His answer doesn’t quite solve the problem, is not the only possible one, and may just address a meaningless oversight of the writers. But Crumb caught it and attempted to make a coherent story the story from the words (something you repeatedly claim he doesn’t do.) The reader can accept or reject this explanation as he pleases; after all, every word is right there, and I think that’s important to Crumb’s method of exegesis. (It’s not the clamping down on possibilities Alter describes.) Crumb offers a possible answer while calling attention to the problem- I’d never noticed it.

Back to you: “What we don’t find in these illustrations is any evidence of the speculative richness the idea of the tree of knowledge has evoked through the ages; be they the ideas concerning sexual awareness proposed by Ibn Ezra, the capacity for moral discrimination, the granting of paramount knowledge or the bestowal of a divine wisdom.”

But Crumb did not set out to address the speculations of Ibn Ezra and the ages, he set out to explore the original text. You appear determined not to perceive this.

“All that we find in The Book of Genesis is a personal mythology influenced in sections by the somewhat discredited theories of Savina Teubal (which I should add is still preferable to the alternative of unthinking transcription…“

I could have done with less Teubal myself, but I think I’m showing how Crumb’s work is hardly “unthinking transcription”. “Personal mythology” is wildly inappropriate given Crumb’s minute fidelity to the text.

“In much the same vein, the encounter with the serpent in Genesis chapter 3 is reduced to a flaccid conversation with a walking reptile. Adam is absent throughout this version of events, though the presence of the plural form of “you” in 3:1-5 suggests he is with Eve but not deceived like she is.“

I’m no expert, and certainly the kind of beginner you concede might like the book, but couldn’t the serpent’s plural address refer to God’s having given them a command that applies to them both? (“Though God said you shall not eat from any tree of the garden-”) I can easily imagine a conversation with a lone Eve where he addresses her this way. If Adam was present, why does God tell him, “Because you listened to the voice of your wife and ate from the tree…” If he was there to hear the serpent, wouldn’t he have been listening to his voice? Likewise, he defends himself by saying “the woman gave me from the tree”, and the story describes her giving it rather than his taking it from the tree. In any case, it all starts with “The serpent said to the woman…” There are many suggestions that Adam is not present, and we’d need a Hebrew scholar to settle the one that might.

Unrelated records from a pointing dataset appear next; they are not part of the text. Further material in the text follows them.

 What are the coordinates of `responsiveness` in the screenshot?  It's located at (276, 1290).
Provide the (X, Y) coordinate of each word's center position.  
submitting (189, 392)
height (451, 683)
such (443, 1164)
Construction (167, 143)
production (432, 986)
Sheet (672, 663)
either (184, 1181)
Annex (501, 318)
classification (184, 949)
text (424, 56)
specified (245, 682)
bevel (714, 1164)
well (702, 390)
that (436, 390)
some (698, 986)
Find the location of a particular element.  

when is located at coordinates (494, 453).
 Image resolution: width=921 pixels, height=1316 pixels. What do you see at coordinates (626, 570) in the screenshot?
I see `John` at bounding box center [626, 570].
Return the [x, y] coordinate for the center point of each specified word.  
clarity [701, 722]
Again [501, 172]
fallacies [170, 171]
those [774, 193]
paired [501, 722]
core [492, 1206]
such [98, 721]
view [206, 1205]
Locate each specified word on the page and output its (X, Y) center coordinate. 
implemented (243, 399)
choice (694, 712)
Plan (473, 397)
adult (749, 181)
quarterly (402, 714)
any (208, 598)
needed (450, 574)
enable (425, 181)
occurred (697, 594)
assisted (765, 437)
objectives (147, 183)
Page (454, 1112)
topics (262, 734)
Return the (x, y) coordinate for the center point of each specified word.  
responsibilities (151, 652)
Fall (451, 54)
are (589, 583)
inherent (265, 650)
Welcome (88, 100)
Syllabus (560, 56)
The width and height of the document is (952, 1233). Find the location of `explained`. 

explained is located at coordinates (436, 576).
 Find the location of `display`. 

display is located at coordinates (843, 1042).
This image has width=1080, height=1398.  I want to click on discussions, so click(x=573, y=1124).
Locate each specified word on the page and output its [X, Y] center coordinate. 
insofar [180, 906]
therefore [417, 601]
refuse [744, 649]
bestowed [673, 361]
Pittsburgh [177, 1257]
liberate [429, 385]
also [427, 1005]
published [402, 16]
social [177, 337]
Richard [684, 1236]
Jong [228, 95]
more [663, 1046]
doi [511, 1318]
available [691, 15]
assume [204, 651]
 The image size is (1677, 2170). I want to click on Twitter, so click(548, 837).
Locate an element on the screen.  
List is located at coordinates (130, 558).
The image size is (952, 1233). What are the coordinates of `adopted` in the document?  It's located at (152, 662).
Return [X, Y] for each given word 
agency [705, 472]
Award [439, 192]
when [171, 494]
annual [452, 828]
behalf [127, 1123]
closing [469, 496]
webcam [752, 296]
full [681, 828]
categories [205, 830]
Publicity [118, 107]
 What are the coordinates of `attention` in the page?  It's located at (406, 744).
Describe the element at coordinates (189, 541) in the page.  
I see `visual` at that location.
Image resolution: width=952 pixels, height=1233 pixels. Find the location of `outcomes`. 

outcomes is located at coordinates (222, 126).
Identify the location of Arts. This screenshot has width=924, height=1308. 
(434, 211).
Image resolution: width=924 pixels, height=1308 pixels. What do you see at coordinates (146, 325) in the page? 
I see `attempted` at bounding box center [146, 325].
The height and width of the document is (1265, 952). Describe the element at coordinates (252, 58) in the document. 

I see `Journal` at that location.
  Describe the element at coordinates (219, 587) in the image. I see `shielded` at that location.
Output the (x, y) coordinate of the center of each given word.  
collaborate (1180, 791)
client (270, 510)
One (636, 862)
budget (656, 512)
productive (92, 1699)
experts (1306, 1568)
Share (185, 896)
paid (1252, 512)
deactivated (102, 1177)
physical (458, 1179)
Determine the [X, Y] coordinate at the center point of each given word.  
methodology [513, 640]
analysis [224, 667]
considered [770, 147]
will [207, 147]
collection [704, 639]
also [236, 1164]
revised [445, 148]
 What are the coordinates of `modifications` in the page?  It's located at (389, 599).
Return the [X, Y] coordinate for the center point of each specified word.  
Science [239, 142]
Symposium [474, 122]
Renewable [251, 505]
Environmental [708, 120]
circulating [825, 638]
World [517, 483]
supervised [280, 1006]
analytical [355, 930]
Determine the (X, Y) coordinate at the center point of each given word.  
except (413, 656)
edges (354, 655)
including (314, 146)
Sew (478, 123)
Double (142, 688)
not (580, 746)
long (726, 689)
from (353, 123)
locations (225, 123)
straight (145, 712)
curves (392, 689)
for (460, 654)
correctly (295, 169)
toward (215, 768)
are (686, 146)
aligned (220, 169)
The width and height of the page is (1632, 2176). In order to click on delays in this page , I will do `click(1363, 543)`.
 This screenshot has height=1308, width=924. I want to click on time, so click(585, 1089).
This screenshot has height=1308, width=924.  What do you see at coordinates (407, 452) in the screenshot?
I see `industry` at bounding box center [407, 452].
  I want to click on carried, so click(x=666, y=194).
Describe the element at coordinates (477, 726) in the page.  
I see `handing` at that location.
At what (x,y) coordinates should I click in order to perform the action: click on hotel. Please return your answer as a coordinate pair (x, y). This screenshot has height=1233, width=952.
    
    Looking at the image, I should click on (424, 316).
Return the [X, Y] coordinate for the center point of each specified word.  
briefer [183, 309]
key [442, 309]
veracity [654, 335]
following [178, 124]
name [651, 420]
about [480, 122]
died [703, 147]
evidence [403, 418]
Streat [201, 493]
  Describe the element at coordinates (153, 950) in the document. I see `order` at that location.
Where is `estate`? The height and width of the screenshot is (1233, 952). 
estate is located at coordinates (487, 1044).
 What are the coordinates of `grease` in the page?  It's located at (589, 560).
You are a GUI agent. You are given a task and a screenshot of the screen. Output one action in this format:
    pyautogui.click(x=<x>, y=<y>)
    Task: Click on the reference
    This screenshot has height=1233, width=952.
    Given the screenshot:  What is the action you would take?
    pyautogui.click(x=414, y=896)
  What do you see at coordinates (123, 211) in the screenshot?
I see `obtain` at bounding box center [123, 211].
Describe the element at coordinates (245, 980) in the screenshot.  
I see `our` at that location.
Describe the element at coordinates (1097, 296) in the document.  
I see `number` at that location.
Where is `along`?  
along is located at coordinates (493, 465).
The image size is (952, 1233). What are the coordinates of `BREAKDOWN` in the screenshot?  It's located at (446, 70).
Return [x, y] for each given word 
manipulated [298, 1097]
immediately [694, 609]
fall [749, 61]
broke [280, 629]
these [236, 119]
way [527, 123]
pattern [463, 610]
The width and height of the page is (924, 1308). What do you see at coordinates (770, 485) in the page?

“Crumb sticks to his vow of straight illustration, refusing to explore the reasons for Adam’s acquiescence despite his absence from the serpent’s exchange with Eve in this account.”

True, he could have shown Eve caressing and tempting him, although that would have been more in line with later portrayals. Instead the panel is as direct as the line. What I like about it is that the ease with which Adam breaks the prohibition (“Oh, OK”) leaves Adam looking rather childlike, which I think is appropriate. It’s like two kids in the backyard; you run to answer the phone and when you get back they’re playing with a broken bottle.